-- REQUIRED ACTION --
Please retype the entries that follow exactly as they are, leaving the images behind.

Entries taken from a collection
====
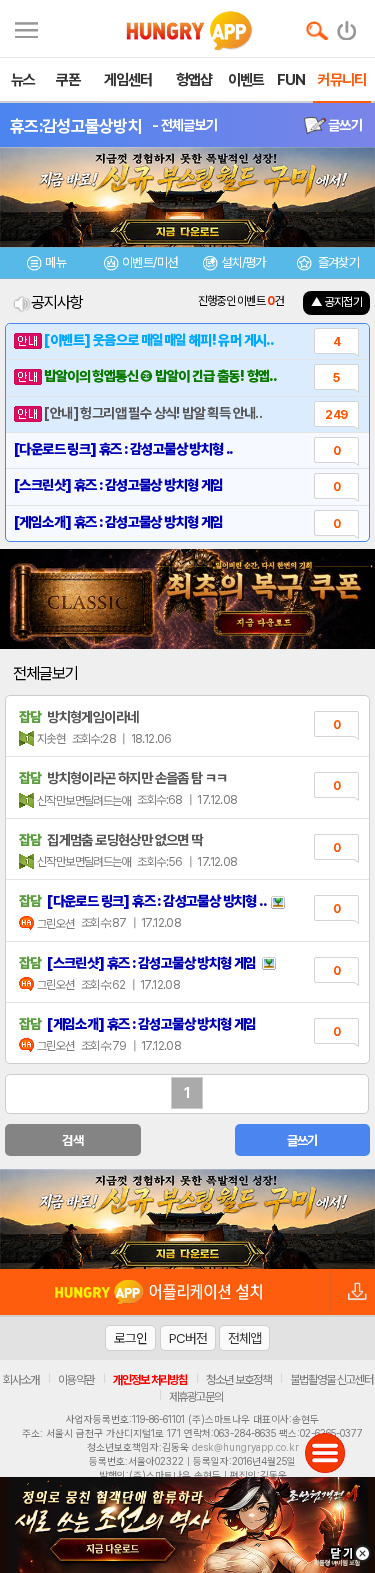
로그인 (130, 1338)
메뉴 (55, 262)
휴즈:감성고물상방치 (76, 126)
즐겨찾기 (337, 262)
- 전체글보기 (184, 125)
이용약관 (76, 1380)
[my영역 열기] (26, 27)
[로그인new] (347, 26)
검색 (72, 1140)
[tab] (47, 265)
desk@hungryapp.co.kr (245, 1447)
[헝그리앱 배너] (187, 1219)
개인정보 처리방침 (150, 1380)
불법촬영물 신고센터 (331, 1380)
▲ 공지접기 (336, 302)
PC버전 (188, 1338)
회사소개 (21, 1380)
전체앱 (244, 1338)
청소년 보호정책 (238, 1380)
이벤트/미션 (149, 262)
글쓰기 (344, 125)
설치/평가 (243, 262)
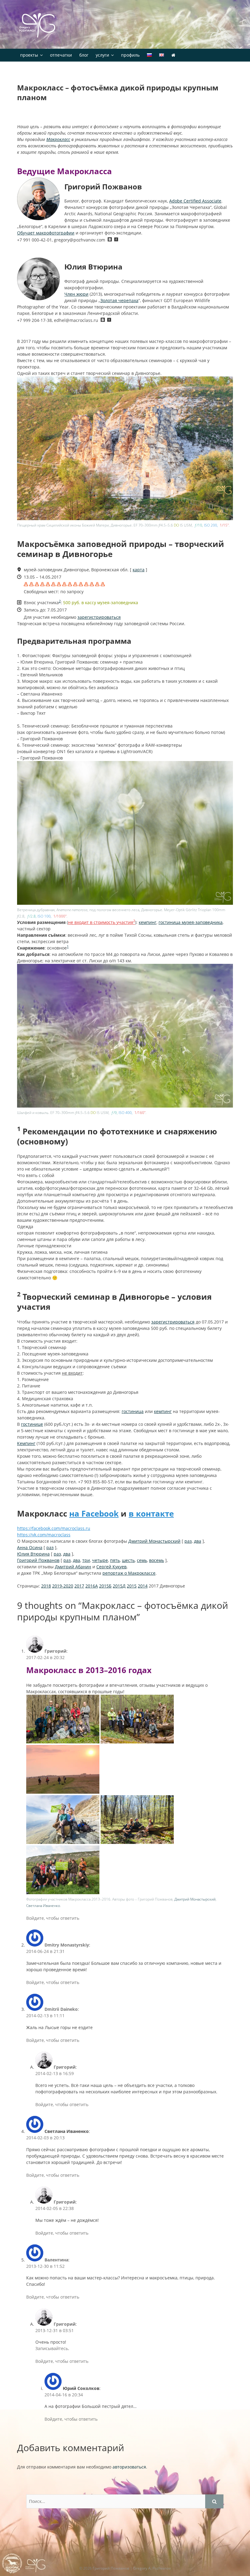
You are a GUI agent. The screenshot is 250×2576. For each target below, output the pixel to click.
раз (188, 1541)
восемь (156, 1560)
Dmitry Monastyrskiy (67, 1945)
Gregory (37, 26)
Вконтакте (110, 239)
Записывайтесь (51, 2348)
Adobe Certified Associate (195, 201)
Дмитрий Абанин (73, 1567)
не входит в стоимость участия (101, 922)
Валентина (56, 2260)
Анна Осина (29, 1547)
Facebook (115, 239)
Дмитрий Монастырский (154, 1541)
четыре (100, 1560)
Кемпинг (26, 1443)
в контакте (151, 1513)
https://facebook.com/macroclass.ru (53, 1528)
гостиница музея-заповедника (191, 922)
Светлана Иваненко (43, 1905)
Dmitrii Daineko (61, 2009)
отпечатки (61, 55)
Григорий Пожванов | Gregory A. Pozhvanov (132, 2568)
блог (83, 55)
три (86, 1560)
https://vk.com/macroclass (43, 1535)
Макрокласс (58, 139)
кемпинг (147, 922)
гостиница (133, 1411)
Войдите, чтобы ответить (52, 1918)
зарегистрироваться (99, 617)
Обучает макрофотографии (45, 233)
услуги (102, 55)
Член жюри (76, 294)
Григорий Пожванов (38, 1560)
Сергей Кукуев (111, 1567)
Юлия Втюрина (33, 1554)
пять (115, 1560)
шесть (128, 1560)
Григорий (55, 1651)
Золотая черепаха (119, 300)
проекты (29, 55)
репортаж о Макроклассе (128, 1573)
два (197, 1541)
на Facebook (94, 1513)
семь (142, 1560)
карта (139, 570)
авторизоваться (129, 2467)
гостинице (32, 1424)
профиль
====
-- TASK RESULT --
로그인 (130, 1338)
메뉴 (55, 262)
휴즈:감성고물상방치 (76, 126)
즐겨찾기 (337, 262)
- 전체글보기 (184, 125)
이용약관 (76, 1380)
[my영역 열기] (26, 27)
[로그인new] (347, 26)
검색 (72, 1140)
[tab] (47, 265)
desk@hungryapp.co.kr (245, 1447)
[헝그리앱 배너] (187, 1219)
개인정보 처리방침 (150, 1380)
불법촬영물 신고센터 (331, 1380)
▲ 공지접기 (336, 302)
PC버전 (188, 1338)
회사소개 (21, 1380)
전체앱 (244, 1338)
청소년 보호정책 (238, 1380)
이벤트/미션 (149, 262)
글쓰기 (344, 125)
설치/평가 (243, 262)
You are a GUI agent. The screenshot is 250×2576. For each target below, output the pixel to click.
раз (188, 1541)
восемь (156, 1560)
Dmitry Monastyrskiy (67, 1945)
Gregory (37, 26)
Вконтакте (110, 239)
Записывайтесь (51, 2348)
Adobe Certified Associate (195, 201)
Дмитрий Абанин (73, 1567)
не входит в стоимость участия (101, 922)
Валентина (56, 2260)
Анна Осина (29, 1547)
Facebook (115, 239)
Дмитрий Монастырский (154, 1541)
четыре (100, 1560)
Кемпинг (26, 1443)
в контакте (151, 1513)
https://facebook.com/macroclass.ru (53, 1528)
гостиница музея-заповедника (191, 922)
Светлана Иваненко (43, 1905)
Dmitrii Daineko (61, 2009)
отпечатки (61, 55)
Григорий Пожванов | Gregory A. Pozhvanov (132, 2568)
блог (83, 55)
три (86, 1560)
https://vk.com/macroclass (43, 1535)
Макрокласс (58, 139)
кемпинг (147, 922)
гостиница (133, 1411)
Войдите, чтобы ответить (52, 1918)
зарегистрироваться (99, 617)
Обучает макрофотографии (45, 233)
услуги (102, 55)
Член жюри (76, 294)
Григорий Пожванов (38, 1560)
Сергей Кукуев (111, 1567)
Юлия Втюрина (33, 1554)
пять (115, 1560)
шесть (128, 1560)
Григорий (55, 1651)
Золотая черепаха (119, 300)
проекты (29, 55)
репортаж о Макроклассе (128, 1573)
два (197, 1541)
на Facebook (94, 1513)
семь (142, 1560)
карта (139, 570)
авторизоваться (129, 2467)
гостинице (32, 1424)
профиль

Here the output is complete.